• Wrongful Termination in Missouri: Whistleblower Claims and the Public Policy Exception to Employment-at-Will
  • September 17, 2013 | Authors: Ambika Behal; Hal D. Meltzer
  • Law Firm: Baker Sterchi Cowden & Rice, L.L.C. - Kansas City Office
  • Missouri adheres to the rule prevailing in most jurisdictions that in the absence of a contract between an employer and employee for a definite term or a contrary statutory provision, an employee can be terminated at any time with or without cause or for any reason, provided the termination does not run afoul of a federal or state anti-discrimination statute. Amaan v. City of Eureka, 615 S.W.2d 414 (Mo. 1981). Under these circumstances, no action can be maintained for wrongful discharge. Id. at 415.

    Missouri, however, recognizes exception to the at-will employment relationship based on public policy. The Supreme Court of Missouri addressed the breadth of such exception in three cases decided on the same day: Fleshner v. Pepose Vision Inst., P.C., 304 S.W.3d 81 (Mo. banc 2010), Margiotta v. Christian Hospital, 315 S.W.3d 342 (Mo. banc 2010), and Keveney v. Missouri Military Academy, 304 S.W.3d 98 (Mo. Banc 2010). In Fleshner, the court stated:

    [T]his Court expressly adopts the following as the public- policy exception to the at-will employment doctrine: An at-will employee may not be terminated (1) for refusing to violate the law or any well-established and clear mandate of public policy . . . or (2) for reporting wrongdoing or violations of law to superiors or public authorities. If an employer terminates an employee for either reason, then the employee has a cause of action in tort for wrongful discharge based on the public-policy exception.

    Fleshner, 304 S.W.3d at 96 (internal citations omitted). In regards to application of this rule, the court stated:

    [P]ublic policy must be found in a constitutional provision, a statute, regulation promulgated pursuant to statute, or a rule created by a governmental body. But . . . a plaintiff need not rely on an employer’s direct violation of a statute or regulation. Instead, the public policy must be reflected by a constitutional provision, statute, regulation promulgated pursuant to statute, or a rule created by a governmental body.

    Id. (internal citations omitted).

    In Margiotta v. Christian Hospital, 315 S.W.3d 342 (Mo. banc 2010), however, the Supreme Court of Missouri discussed the limits of the public policy exception to whistleblowing.
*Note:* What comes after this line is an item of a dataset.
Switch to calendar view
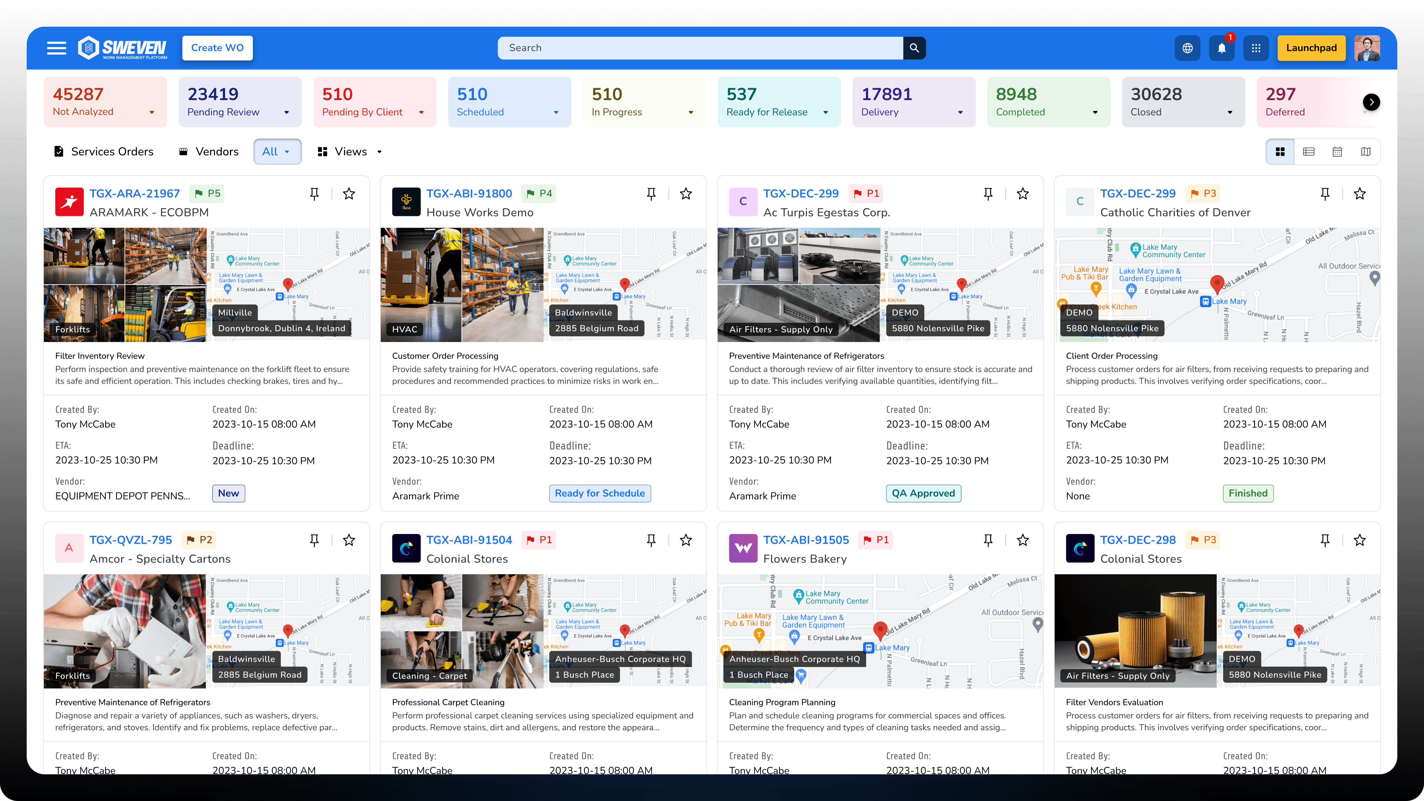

The court held that “not every statute or regulation gives rise to an at- will wrongful termination action,” and that a “vague or general statute, rule or regulation,” or one unrelated to plaintiff’s claim, cannot form the basis of a wrongful termination action. Id. at 348-50. The plaintiff based his allegations of wrongful termination on his report of unsafe patient practices based on one federal regulation that provided “[t]he patient has the right to receive care in a safe setting” and a second that required hospitals to develop procedures to remedy building safety hazards. Id. at 348. The court held that the first regulation was “too vague to support [plaintiff’s] wrongful discharge action” and the second was irrelevant to his claim. Id. at 347-348.
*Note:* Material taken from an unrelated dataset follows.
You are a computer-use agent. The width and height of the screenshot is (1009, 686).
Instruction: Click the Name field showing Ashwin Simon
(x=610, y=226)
    For the public policy exception to at-will employment termination based on whistleblowing to apply, the whistle must actually be blown. In Faust v. Ryder Commercial Leasing & Services, 954 S.W.2d 383 (Mo. App. 1997), an employee was terminated after he informed his supervisor that he had witnessed the supervisor stealing company property. The employee also threatened to tell corporate officials if it happened again. The court determined that the plaintiff’s conduct did not amount to whistle-blowing, but was merely a courtesy warning. “While such a courtesy warning may be viewed as compassionate and in some instances may have the intended effect of stopping future criminal activity, it does not expose wrongdoers and their past wrongdoing.” Id. at 391. Plaintiff needed to have had “blown the whistle” to proper authorities, such as the employer or a third party.

    When a public policy concern exists under the rule handed down in Fleshner, a plaintiff alleging employment discrimination need only prove that the illegitimate purpose was a contributing factor in the employment decision, rather than the exclusive or “but for” cause of that decision. Fleshner, 304 S.W.3d at 94. See also Missouri Approved [Jury] Instruction (MAI) 31.24.

    Finally, it should be noted that punitive damages are recoverable in wrongful discharge claims brought under the public policy exception at common law. See Kelly v. Bass Pro Outdoor World, LLC, 245 S.W.3d 841 (Mo. App. 2007).